Impact of molecular weight on the mechanism of cellular uptake of polyethylene glycols (PEGs) with particular reference to P-glycoprotein

Tingting Wang; Yingjie Guo; Yang He; Tianming Ren; Lei Yin; John Paul Fawcett; Jingkai Gu; Huimin Sun

doi:10.1016/j.apsb.2020.02.001

Impact of molecular weight on the mechanism of cellular uptake of polyethylene glycols (PEGs) with particular reference to P-glycoprotein

Acta Pharm Sin B. 2020 Oct;10(10):2002-2009. doi: 10.1016/j.apsb.2020.02.001. Epub 2020 Feb 20.

Authors

Tingting Wang^{1

2}, Yingjie Guo², Yang He³, Tianming Ren², Lei Yin¹, John Paul Fawcett², Jingkai Gu^{4

2

5}, Huimin Sun⁶

Affiliations

¹ Clinical Laboratory, First Hospital, Jilin University, Changchun 130061, China.
² Research Center for Drug Metabolism, College of Life Science, Jilin University, Changchun 130012, China.
³ Department of Pharmaceutical Sciences and Experimental Therapeutics, College of Pharmacy, University of Iowa, Iowa City IA 52242, USA.
⁴ Research Institute of Translational Medicine, First Hospital, Jilin University, Changchun 130061, China.
⁵ Beijing Institute of Drug Metabolism, Beijing 102209, China.
⁶ National Institutes for Food and Drug Control, Beijing 100050, China.

Abstract

Polyethylene glycols (PEGs) in general use are polydisperse molecules with molecular weight (MW) distributed around an average value applied in their designation e.g., PEG 4000. Previous research has shown that PEGs can act as P-glycoprotein (P-gp) inhibitors with the potential to affect the absorption and efflux of concomitantly administered drugs. However, questions related to the mechanism of cellular uptake of PEGs and the exact role played by P-gp has not been addressed. In this study, we examined the mechanism of uptake of PEGs by MDCK-mock cells, in particular, the effect of MW and interaction with P-gp by MDCK-hMDR1 and A549 cells. The results show that: (a) the uptake of PEGs by MDCK-hMDR1 cells is enhanced by P-gp inhibitors; (b) PEGs stimulate P-gp ATPase activity but to a much lesser extent than verapamil; and (c) uptake of PEGs of low MW (<2000 Da) occurs by passive diffusion whereas uptake of PEGs of high MW (>5000 Da) occurs by a combination of passive diffusion and caveolae-mediated endocytosis. These findings suggest that PEGs can engage in P-gp-based drug interactions which we believe should be taken into account when using PEGs as excipients and in PEGylated drugs and drug delivery systems.

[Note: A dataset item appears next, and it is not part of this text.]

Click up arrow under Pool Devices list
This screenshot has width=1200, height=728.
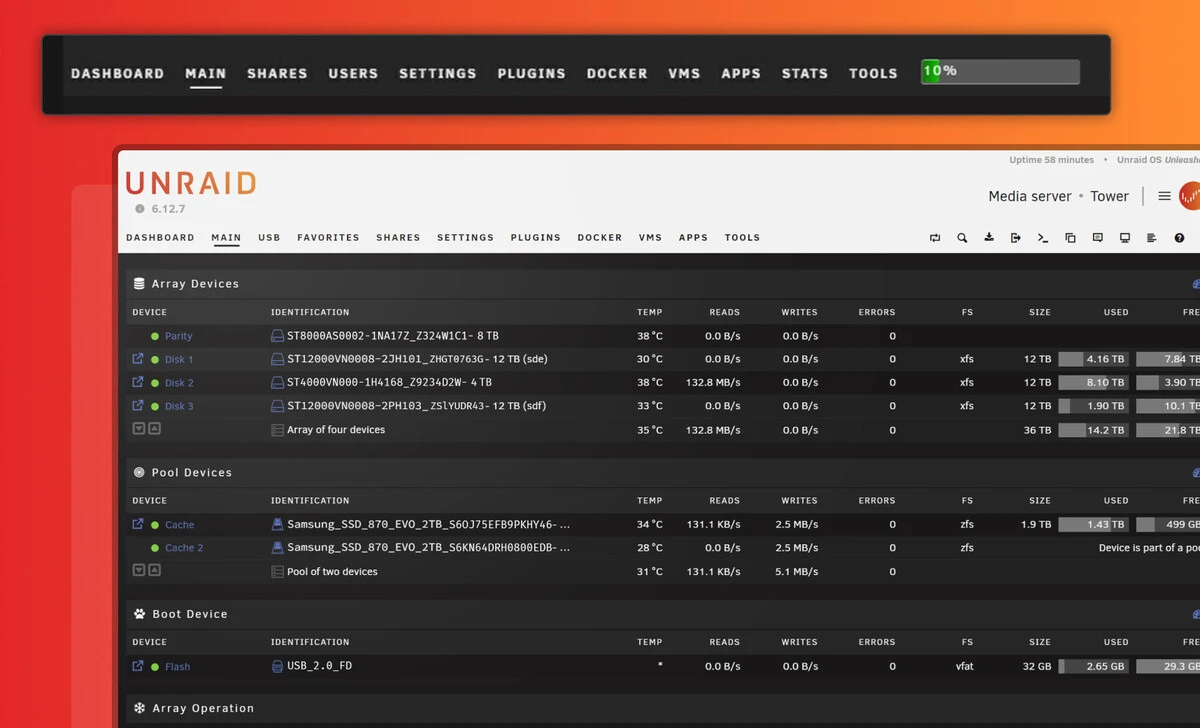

Keywords: ACN, acetonitrile; AUC, area under the plasma concentration-time curve; CE, collision energy; Cmax, maximum plasma concentration; CsA, cyclosporine A; DBD, drug-binding domain; DDS, drug delivery system; DMEM, Dulbecco's modified Eagle's medium; DMSO, dimethyl sulfoxide; DP, declustering potential; Endocytosis; FBS, fetal bovine serum; HBSS, Hanks' balanced salt solution; HEPES, 4-(2-hydroxyethyl)-1-piperazineethanesulfonic acid; IS, internal standard; LC−HRMS/MS, liquid chromatography−high resolution tandem mass spectrometry; MW, molecular weight; NBD, nucleotide binding domain; P-gp; P-gp, P-glycoprotein; P-gp-substrate; PAC, paclitaxel; PEG, polyethylene glycol; PEGs; Passive diffusion; VER, verapamil.